··· TEXT BLOCK

FORM 8-K

SECURITIES AND EXCHANGE COMMISSION
Washington, D.C. 20549

Current Report

Pursuant to Section 13 or 15(d) of
The Securities Exchange Act of 1934

Date of Report (Date of earliest event reported):
August 7, 2007

Evolving Systems, Inc.
(Exact name of registrant as specified in its charter)

Delaware

 

0-24081

 

84-1010843

(State or other jurisdiction
of incorporation)

 

(Commission File Number)

 

(I.R.S. Employer
Identification No.)

 

9777 Pyramid Court, Suite 100, Englewood, Colorado 80112
(Address of principal executive offices)               (Zip Code)

Registrant’s telephone number, including area code: (303) 802-1000

Not applicable
(Former name or former address, if changed since last report.)

Check the appropriate box below if the Form 8-K filing is intended to simultaneously satisfy the filing obligation of the registrant under any of the following provisions:

o    Written communications pursuant to Rule 425 under the Securities Act (17 CFR 230.425)

o    Soliciting material pursuant to Rule 14a-12 under the Exchange Act (17 CFR 240.14a-12)

o    Pre-commencement communications pursuant to Rule 14d-2(b) under the Exchange Act (17 CFR 240.14d-2(b))

o    Pre-commencement communications pursuant to Rule 13e-4(c) under the Exchange Act (17 CFR 240.13e-4(c))

 




ITEM 2.02             RESULTS OF OPERATIONS AND FINANCIAL CONDITION

On August 8, 2007, Evolving Systems, Inc. (“Evolving Systems”) issued a press release announcing its financial results for the third quarter ended June 30, 2007. The full text of Evolving Systems’ press release, together with the related unaudited financial and operating highlights, is furnished herewith as Exhibit 99.1.

······
··· RECORDED INFORMATION

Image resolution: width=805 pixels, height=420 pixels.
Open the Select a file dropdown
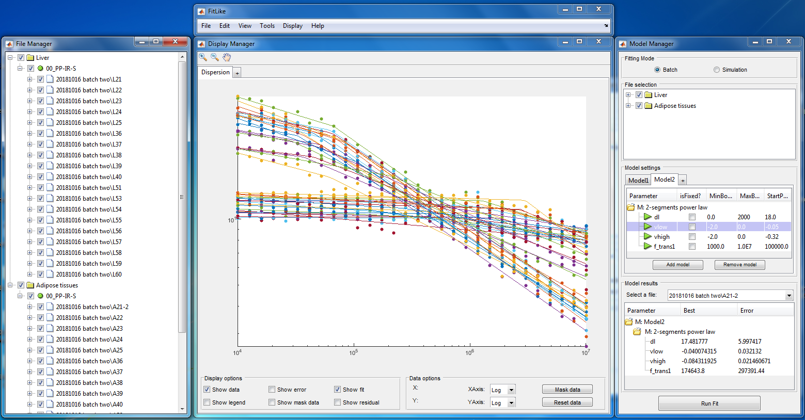(x=788, y=296)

······

◆ **TASK LIST**:
a – Answer these questions from the Form 8-K, one line each:
(i) What date does it give as the date of report?
(ii) In what state is Evolving Systems, Inc. incorporated?
(iii) On what date did Evolving Systems issue its press release on financial results?
b – List every rule named in the checkbox options of the Form 8-K.

◆ **THE ANSWERS**:
a –
(i) August 7, 2007
(ii) Delaware
(iii) August 8, 2007

b –
- Rule 425 under the Securities Act (17 CFR 230.425)
- Rule 14a-12 under the Exchange Act (17 CFR 240.14a-12)
- Rule 14d-2(b) under the Exchange Act (17 CFR 240.14d-2(b))
- Rule 13e-4(c) under the Exchange Act (17 CFR 240.13e-4(c))